(Material to process)

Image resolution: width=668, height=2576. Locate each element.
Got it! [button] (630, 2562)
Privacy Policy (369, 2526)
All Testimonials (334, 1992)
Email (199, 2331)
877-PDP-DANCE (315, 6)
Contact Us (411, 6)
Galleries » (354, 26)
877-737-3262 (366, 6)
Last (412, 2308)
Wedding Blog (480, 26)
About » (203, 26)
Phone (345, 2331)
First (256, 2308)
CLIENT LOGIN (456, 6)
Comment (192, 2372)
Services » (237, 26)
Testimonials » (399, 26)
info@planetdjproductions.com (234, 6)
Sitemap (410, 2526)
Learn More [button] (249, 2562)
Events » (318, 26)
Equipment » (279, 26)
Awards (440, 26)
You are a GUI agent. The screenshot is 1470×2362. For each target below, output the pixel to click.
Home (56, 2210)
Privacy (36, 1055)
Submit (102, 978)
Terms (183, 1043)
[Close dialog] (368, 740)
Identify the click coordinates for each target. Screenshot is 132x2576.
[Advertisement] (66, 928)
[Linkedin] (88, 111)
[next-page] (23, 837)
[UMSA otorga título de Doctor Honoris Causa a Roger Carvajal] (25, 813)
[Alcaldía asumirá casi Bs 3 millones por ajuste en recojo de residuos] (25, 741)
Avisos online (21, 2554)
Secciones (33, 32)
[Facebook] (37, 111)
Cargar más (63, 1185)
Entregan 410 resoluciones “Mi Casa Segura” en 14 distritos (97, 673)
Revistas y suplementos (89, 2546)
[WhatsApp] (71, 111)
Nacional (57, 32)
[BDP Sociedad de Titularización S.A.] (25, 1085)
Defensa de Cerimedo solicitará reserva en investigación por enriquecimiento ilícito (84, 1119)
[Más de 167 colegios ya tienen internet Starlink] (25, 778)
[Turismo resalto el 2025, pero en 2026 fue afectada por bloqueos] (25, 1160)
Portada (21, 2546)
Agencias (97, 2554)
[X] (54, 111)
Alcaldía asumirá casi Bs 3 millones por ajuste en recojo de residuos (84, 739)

(End Material to process)

→ **Task to complete**
Set down the data exactly.

→ **Response for this exercise**
Image resolution: width=668, height=2576. Locate each element.
Got it! [button] (630, 2562)
Privacy Policy (369, 2526)
All Testimonials (334, 1992)
Email (199, 2331)
877-PDP-DANCE (315, 6)
Contact Us (411, 6)
Galleries » (354, 26)
877-737-3262 (366, 6)
Last (412, 2308)
Wedding Blog (480, 26)
About » (203, 26)
Phone (345, 2331)
First (256, 2308)
CLIENT LOGIN (456, 6)
Comment (192, 2372)
Services » (237, 26)
Testimonials » (399, 26)
info@planetdjproductions.com (234, 6)
Sitemap (410, 2526)
Learn More [button] (249, 2562)
Events » (318, 26)
Equipment » (279, 26)
Awards (440, 26)
You are a GUI agent. The screenshot is 1470×2362. For each target below, output the pixel to click.
Home (56, 2210)
Privacy (36, 1055)
Submit (102, 978)
Terms (183, 1043)
[Close dialog] (368, 740)
Identify the click coordinates for each target. Screenshot is 132x2576.
[Advertisement] (66, 928)
[Linkedin] (88, 111)
[next-page] (23, 837)
[UMSA otorga título de Doctor Honoris Causa a Roger Carvajal] (25, 813)
[Alcaldía asumirá casi Bs 3 millones por ajuste en recojo de residuos] (25, 741)
Avisos online (21, 2554)
Secciones (33, 32)
[Facebook] (37, 111)
Cargar más (63, 1185)
Entregan 410 resoluciones “Mi Casa Segura” en 14 distritos (97, 673)
Revistas y suplementos (89, 2546)
[WhatsApp] (71, 111)
Nacional (57, 32)
[BDP Sociedad de Titularización S.A.] (25, 1085)
Defensa de Cerimedo solicitará reserva en investigación por enriquecimiento ilícito (84, 1119)
[Más de 167 colegios ya tienen internet Starlink] (25, 778)
[Turismo resalto el 2025, pero en 2026 fue afectada por bloqueos] (25, 1160)
Portada (21, 2546)
Agencias (97, 2554)
[X] (54, 111)
Alcaldía asumirá casi Bs 3 millones por ajuste en recojo de residuos (84, 739)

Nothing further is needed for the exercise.